The data: Begin

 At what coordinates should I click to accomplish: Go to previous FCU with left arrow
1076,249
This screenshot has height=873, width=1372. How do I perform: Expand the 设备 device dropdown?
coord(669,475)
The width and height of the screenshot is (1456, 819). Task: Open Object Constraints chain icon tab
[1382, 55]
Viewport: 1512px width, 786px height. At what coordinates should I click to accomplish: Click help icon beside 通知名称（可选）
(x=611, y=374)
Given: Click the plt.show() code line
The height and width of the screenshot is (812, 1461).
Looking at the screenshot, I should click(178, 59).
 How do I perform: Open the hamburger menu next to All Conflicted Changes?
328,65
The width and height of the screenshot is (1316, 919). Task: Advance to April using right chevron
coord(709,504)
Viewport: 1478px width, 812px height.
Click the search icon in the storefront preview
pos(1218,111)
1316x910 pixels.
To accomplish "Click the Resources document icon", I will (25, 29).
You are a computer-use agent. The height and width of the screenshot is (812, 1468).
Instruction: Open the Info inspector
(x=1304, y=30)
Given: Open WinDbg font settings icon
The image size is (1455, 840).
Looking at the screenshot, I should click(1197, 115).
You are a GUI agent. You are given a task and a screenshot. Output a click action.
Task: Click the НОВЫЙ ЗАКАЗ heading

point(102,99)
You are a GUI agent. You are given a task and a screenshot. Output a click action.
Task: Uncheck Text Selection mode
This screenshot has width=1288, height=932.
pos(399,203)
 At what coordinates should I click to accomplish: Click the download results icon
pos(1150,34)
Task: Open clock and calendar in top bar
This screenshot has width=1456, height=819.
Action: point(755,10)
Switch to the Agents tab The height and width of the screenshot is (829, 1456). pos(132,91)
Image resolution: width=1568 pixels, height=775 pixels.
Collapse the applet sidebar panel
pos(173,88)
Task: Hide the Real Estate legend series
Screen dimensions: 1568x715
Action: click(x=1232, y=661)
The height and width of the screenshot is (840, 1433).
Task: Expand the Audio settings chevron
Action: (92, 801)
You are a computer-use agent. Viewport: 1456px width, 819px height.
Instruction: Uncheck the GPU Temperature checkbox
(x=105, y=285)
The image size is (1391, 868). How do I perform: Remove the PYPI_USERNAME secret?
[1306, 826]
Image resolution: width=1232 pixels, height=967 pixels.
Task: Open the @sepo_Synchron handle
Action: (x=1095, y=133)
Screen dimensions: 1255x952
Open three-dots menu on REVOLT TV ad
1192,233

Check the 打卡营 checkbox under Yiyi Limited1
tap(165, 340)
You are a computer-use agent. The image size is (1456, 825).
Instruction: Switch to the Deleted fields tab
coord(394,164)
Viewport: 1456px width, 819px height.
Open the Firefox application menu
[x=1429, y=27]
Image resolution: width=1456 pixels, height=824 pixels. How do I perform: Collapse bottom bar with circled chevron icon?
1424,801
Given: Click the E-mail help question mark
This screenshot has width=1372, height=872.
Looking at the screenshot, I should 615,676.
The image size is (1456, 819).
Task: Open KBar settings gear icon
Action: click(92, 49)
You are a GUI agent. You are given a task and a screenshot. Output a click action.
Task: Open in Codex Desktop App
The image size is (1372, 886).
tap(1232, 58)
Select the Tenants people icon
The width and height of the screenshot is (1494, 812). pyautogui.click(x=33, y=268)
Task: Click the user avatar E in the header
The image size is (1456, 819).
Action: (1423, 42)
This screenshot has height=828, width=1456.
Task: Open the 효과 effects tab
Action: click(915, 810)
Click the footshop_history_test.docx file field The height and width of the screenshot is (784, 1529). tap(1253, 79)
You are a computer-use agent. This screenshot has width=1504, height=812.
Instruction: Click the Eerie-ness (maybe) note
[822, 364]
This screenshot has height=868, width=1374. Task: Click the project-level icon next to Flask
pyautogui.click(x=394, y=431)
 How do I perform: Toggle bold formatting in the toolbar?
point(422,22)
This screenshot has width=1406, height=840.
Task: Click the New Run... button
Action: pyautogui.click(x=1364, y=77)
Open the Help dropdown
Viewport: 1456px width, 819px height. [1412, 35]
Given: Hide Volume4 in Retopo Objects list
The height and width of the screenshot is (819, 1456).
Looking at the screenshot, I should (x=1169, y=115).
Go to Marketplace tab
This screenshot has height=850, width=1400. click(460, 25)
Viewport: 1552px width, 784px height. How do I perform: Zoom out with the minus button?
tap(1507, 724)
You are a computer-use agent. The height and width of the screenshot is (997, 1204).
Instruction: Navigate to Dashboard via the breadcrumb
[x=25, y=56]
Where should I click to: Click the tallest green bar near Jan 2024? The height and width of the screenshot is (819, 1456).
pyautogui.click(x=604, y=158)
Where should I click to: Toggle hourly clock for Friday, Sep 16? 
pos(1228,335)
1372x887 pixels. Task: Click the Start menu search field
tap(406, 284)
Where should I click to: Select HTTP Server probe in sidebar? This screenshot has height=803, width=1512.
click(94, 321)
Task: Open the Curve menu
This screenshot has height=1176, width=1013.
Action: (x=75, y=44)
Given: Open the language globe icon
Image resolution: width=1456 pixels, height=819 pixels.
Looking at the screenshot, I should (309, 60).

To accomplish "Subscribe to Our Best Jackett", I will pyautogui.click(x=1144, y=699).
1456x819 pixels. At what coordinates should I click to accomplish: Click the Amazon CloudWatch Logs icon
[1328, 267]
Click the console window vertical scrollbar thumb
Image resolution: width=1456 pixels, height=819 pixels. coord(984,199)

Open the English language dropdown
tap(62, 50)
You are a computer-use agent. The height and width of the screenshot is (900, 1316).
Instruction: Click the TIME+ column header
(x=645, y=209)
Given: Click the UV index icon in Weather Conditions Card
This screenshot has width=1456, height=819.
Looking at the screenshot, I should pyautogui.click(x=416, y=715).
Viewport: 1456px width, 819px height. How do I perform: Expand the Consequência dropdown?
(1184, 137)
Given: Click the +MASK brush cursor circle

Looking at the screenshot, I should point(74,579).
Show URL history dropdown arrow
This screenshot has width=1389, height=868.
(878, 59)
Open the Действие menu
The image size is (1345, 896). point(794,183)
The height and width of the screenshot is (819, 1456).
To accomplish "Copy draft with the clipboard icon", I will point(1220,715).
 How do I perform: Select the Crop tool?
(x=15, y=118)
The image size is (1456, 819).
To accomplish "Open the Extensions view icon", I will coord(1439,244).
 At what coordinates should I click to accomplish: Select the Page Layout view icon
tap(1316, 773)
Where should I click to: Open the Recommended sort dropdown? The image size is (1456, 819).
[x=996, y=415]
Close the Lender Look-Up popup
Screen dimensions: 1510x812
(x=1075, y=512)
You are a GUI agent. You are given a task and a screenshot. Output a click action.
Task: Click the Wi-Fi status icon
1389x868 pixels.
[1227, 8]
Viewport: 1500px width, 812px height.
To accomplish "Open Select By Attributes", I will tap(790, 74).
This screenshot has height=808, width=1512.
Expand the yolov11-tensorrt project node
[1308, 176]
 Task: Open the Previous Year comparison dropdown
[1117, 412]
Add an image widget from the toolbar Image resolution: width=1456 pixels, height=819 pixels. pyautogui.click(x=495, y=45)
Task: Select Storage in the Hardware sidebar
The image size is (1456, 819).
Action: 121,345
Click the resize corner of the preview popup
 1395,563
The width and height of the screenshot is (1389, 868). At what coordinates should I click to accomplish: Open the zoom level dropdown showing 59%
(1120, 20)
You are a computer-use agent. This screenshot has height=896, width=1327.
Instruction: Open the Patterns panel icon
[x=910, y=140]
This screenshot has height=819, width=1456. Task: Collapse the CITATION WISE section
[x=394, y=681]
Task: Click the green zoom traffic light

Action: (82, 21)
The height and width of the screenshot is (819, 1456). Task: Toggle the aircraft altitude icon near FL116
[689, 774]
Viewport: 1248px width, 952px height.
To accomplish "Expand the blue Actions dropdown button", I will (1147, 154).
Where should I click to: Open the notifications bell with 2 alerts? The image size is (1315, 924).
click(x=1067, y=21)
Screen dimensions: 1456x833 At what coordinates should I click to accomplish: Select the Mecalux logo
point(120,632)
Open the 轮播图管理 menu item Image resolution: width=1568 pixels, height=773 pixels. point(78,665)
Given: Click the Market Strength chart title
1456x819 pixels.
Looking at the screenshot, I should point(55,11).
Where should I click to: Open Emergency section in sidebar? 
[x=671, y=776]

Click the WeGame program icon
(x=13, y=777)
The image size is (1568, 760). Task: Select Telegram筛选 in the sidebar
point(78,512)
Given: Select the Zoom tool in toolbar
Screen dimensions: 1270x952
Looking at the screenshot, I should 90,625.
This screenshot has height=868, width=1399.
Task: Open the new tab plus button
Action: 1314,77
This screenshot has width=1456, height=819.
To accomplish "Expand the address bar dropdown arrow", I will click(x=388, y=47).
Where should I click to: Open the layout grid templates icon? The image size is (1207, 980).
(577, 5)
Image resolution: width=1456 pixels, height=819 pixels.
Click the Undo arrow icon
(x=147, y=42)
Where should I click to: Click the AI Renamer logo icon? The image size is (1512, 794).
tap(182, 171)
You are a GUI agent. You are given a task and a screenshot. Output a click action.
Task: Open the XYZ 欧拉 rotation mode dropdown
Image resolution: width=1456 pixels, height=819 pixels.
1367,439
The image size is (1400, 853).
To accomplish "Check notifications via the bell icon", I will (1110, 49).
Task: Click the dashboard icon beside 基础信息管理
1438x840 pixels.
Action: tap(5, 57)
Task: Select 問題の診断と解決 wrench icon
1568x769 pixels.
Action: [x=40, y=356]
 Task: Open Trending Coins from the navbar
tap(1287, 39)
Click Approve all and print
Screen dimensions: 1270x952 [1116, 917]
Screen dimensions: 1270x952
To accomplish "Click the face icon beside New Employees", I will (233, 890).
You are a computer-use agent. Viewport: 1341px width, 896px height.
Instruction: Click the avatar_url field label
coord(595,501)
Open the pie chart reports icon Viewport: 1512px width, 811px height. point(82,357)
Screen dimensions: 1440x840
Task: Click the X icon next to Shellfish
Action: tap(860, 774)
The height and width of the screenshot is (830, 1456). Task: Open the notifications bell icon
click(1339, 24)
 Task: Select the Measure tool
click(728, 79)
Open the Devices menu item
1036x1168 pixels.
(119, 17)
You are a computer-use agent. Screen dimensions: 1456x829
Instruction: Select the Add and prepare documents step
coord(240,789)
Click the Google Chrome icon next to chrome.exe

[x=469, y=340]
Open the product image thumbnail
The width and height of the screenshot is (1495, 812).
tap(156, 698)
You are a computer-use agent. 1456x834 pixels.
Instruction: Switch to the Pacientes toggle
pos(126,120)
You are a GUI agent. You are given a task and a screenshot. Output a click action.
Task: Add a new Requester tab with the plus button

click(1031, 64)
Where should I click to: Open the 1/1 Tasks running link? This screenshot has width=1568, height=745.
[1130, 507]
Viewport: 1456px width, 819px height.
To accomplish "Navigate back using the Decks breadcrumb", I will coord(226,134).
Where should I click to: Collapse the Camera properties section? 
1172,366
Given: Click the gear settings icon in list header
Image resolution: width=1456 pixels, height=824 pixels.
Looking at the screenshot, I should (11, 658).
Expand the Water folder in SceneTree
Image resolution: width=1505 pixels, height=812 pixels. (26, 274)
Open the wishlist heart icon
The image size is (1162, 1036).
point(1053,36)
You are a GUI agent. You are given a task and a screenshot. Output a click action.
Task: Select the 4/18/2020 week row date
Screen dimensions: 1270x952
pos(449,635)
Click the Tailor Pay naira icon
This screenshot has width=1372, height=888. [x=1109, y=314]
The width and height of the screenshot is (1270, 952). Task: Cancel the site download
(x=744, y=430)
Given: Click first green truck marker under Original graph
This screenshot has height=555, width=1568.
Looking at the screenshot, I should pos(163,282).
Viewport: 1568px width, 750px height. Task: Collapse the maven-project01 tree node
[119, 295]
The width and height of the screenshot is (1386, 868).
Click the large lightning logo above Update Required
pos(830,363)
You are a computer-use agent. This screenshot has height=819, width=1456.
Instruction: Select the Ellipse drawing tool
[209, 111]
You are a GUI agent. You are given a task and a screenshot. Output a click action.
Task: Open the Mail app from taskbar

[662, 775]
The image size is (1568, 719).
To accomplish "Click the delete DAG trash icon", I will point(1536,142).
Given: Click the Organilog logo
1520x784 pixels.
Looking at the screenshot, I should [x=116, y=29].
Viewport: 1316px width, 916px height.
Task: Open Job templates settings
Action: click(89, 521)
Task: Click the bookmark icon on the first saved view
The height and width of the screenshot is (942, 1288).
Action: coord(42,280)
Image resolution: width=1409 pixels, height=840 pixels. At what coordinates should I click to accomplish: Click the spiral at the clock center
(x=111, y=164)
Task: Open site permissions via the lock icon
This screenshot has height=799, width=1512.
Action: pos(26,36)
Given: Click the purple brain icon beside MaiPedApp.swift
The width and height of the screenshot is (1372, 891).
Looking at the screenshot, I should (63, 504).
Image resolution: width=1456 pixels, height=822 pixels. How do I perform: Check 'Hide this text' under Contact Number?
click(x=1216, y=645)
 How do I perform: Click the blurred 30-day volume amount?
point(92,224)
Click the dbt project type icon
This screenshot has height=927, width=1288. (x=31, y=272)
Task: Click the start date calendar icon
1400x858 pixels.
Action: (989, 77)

The data: End

Task item:
Look through the data above and report every line in which "first" appears.

Response for this exercise:
Given: Click first green truck marker under Original graph
Task: Click the bookmark icon on the first saved view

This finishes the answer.